12.3 Reminder and Protocol-Directed Systems¶
Do not make predictions but use existing algorithms (guidelines, appropriate utilization criteria) to direct clinical practice. Decision support systems have so far had little impact on practice overall. Reminder systems built into EHRs have shown the most promise, particularly in correcting drug dosing and promoting adherence to guidelines. Checklists may also help avoid or reduce errors.
12.4 Decision Analysis¶
Represents a normative prescriptive approach to decision-making under uncertainty. Principal application is in complex decisions. Public health policy decisions often involve trade-offs: length versus quality of life, benefits versus resource use, population versus individual health, uncertainty regarding efficacy/effectiveness/adverse events, values regarding mortality/morbidity outcomes.
12.5 Decision Analysis Example: Breast Cancer Screening¶
2016 CISNET analysis examined eight strategies differing by initiation age (40, 45, or 50 years) and frequency (annually, biennially, or hybrid). Six simulation models found biennial strategies most efficient for average-risk women. Results: Biennial screening for 1000 women age 50-74 vs no screening: avoided 7 breast cancer deaths. Annual screening age 40-74: avoided 3 additional deaths but required 20,000 additional mammograms and 1988 more false-positive results. Factors influencing results: Women with 2-4 fold higher risk—annual screening from 40-74 yielded similar benefits as biennial 50-74. Average-risk patients with moderate or severe comorbidities—screening could stop earlier at age 66-68 years.
13. DIAGNOSIS AS AN ELEMENT OF QUALITY OF CARE¶
High-quality medical care begins with accurate diagnosis. Diagnostic errors represent a significant quality of care and patient-safety problem.
13.1 Incidence of Diagnostic Errors¶
Estimated by various methods: postmortem examinations, medical record reviews, medical malpractice claims.

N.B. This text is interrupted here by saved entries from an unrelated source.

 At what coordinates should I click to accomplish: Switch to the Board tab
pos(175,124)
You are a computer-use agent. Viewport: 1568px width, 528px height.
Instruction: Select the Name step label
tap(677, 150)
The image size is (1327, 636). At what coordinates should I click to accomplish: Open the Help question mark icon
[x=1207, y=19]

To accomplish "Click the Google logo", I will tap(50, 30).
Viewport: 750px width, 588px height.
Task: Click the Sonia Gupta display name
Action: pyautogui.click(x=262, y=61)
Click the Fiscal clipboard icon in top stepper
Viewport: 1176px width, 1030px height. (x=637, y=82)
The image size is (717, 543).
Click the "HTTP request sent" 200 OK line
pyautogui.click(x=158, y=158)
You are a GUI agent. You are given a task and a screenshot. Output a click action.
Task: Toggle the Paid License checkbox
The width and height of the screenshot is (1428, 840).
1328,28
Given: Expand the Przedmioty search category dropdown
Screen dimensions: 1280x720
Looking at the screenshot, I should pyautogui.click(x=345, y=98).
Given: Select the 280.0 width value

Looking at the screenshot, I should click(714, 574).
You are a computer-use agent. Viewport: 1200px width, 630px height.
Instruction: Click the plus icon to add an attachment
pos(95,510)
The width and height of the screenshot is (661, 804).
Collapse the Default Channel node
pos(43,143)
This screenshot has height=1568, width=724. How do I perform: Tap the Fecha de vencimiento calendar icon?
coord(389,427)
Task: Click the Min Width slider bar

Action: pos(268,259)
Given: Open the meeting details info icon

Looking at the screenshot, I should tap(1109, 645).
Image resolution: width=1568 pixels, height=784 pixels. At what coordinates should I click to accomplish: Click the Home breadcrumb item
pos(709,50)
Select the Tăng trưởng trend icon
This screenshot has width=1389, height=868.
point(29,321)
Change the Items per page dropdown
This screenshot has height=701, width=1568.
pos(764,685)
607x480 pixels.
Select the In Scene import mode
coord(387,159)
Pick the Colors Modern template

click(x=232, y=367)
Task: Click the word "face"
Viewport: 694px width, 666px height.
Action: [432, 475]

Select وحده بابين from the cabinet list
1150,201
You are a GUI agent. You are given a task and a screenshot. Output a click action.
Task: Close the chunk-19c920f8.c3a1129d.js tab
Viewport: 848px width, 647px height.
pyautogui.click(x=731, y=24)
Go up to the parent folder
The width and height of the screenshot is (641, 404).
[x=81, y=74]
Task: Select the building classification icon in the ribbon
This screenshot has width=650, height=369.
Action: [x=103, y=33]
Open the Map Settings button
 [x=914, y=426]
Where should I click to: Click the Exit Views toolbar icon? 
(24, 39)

Each method yields complementary but different estimates. Current estimates suggest nearly everyone will experience at least one diagnostic error in their lifetime.
13.2 Consequences of Diagnostic Errors¶
Mortality, morbidity, unnecessary tests and procedures, costs, and anxiety.
13.3 Modern View of Diagnostic Errors¶
Past view: Failure of individual clinicians. Modern view: Mostly system of care deficiencies. Solutions focus on system-level approaches: decision support and other tools integrated into EHRs, checklists proposed as means of reducing cognitive errors such as premature closure. Checklists have been shown useful in certain contexts (operating rooms, intensive care units), but value in preventing diagnostic errors leading to patient adverse events remains to be demonstrated.
14. EVIDENCE-BASED MEDICINE¶
EBM places greater emphasis on processes by which clinicians gain knowledge of the most up-to-date and relevant clinical research to determine whether interventions alter disease course and improve length or quality of life.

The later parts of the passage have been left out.